De Nederlandse overheid zou de minimale snelheid voor het mobiele internet moeten verplichten. Dit laten onderzoekers weten aan staatssecretaris Mona Keijzer van Economische Zaken.
Minimale verplichte minimumsnelheid
Mobiel internet is over het algemeen in Nederland al flink snel en kennen we een goede dekking in ons land. Toch zijn er plekken in ons land waar de dekking en de snelheid de wensen overlaat. Een reden hiervan kan zijn dat deze locaties voor providers niet rendabel zijn om hier de snelheid te verhogen. Dit moet met de komende veiling door het Nederlandse kabinet worden aangepakt.
Uit het onderzoek, wat is uitgevoerd in opdracht van het Ministerie van Economische Zaken, blijkt dat Nederland een minimumsnelheid voor mobiel internet moet verplichten. Deze verplichting zou in moeten gaan op het moment dat de veiling begint voor de 5G-frequenties. Volgens Mona Keijzer van EZ kan snel internet via een mobiele aansluiting (en tevens ook vaste aansluiting) als basisbehoefte gezien worden.
Als het aan de onderzoekers ligt komt de minimumsnelheid in 2022 op 8 Mbps te liggen, op het slechtste punt van het netwerk.

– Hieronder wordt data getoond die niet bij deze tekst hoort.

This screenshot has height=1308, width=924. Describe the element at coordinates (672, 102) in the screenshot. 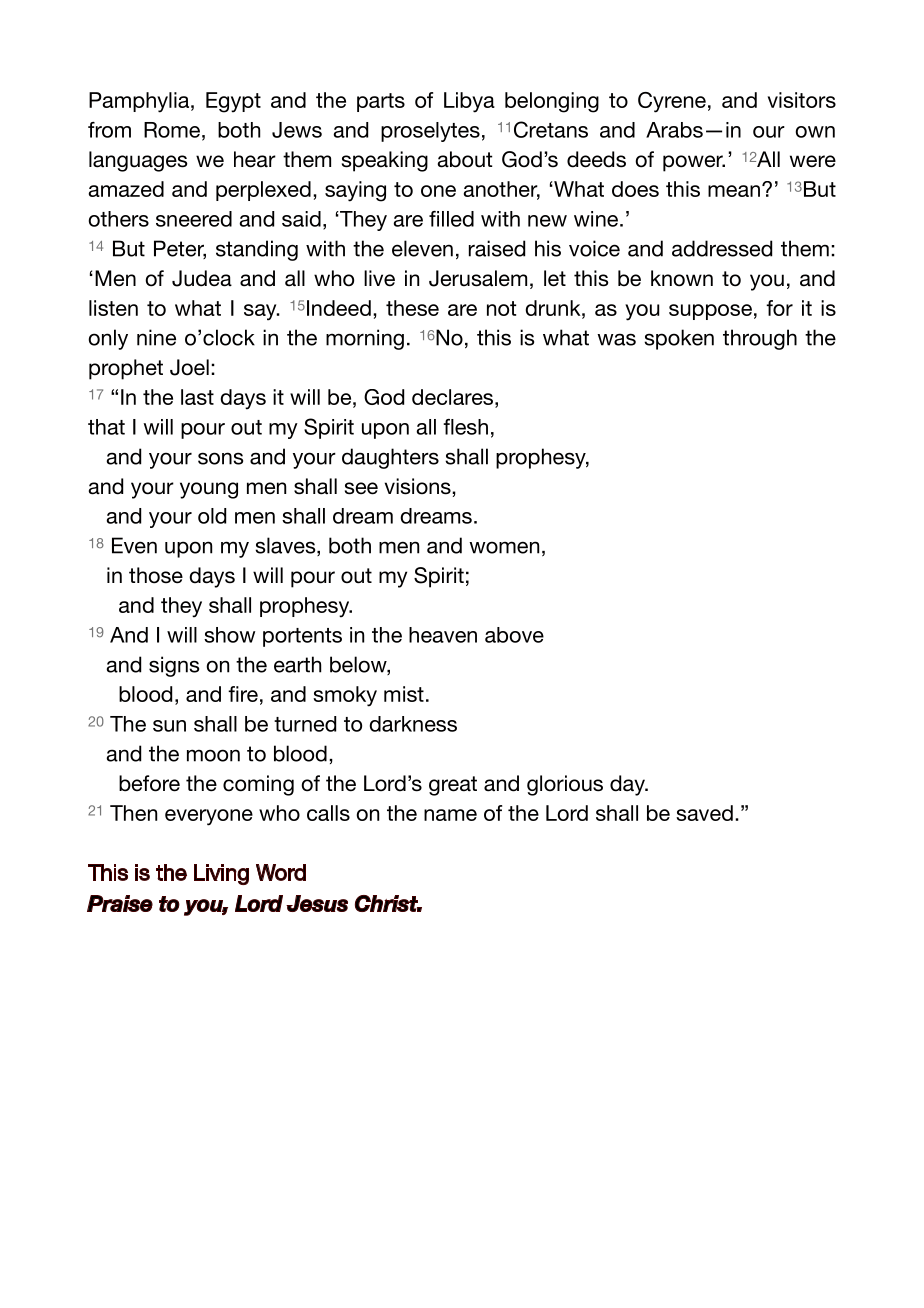

I see `Cyrene` at that location.
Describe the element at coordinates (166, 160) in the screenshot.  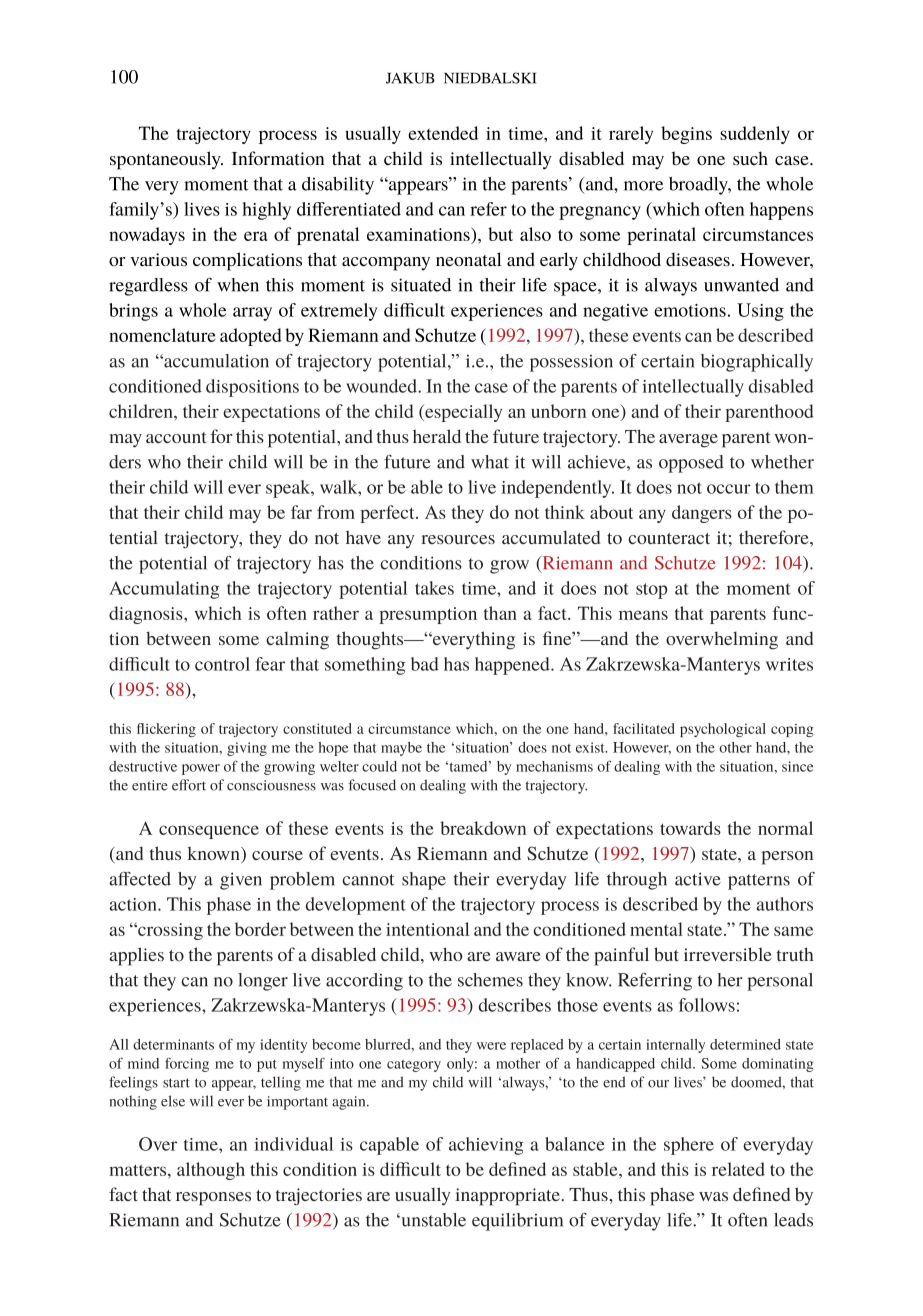
I see `spontaneously` at that location.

In 2026 zou deze snelheid opgehoogd kunnen worden naar een minimum van 10 Mbps. Deze minimumeis is uitzonderlijk hoog voor internationale begrippen. In Duitsland wordt bijvoorbeeld een dekkingseis gesteld van 100 Mbps nabij de antenne. Hierdoor is op slechte punten geen minimumsnelheid vastgesteld. De minimumsnelheid voor Nederland kan goed nieuws zijn voor de rest van het land, omdat de snelheid dan verder in het land hoger komt te liggen.
Momenteel is deze snelheid niet op alle plekken beschikbaar. Hoewel het ministerie positief op de resultaten heeft gereageerd moet er nog binnen de overheid nog een besluit genomen worden.